> **Problem details**:
Rescale the part of the data that opens with the line containing "616x366 pixels." and closes with the line containing "coord(122,60)", both ends included. Write out each of those lines again, multiplying every coordinate in the answers by 1.45 and rounding to whole numbers with halves rounded up, and leave all other text as it stands.

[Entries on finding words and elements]
--- Start ---

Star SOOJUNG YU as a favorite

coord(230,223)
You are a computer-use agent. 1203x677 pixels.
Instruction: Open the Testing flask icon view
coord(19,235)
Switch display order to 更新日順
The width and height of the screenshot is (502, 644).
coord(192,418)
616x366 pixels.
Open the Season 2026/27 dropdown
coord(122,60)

--- End ---
--- Start ---

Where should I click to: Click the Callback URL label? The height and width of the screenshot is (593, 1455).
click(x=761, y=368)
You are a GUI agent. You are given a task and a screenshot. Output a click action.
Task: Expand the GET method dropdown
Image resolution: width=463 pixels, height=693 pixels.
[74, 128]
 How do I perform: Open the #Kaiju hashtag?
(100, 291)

--- End ---

> **Written solution**:
616x366 pixels.
Open the Season 2026/27 dropdown
coord(177,87)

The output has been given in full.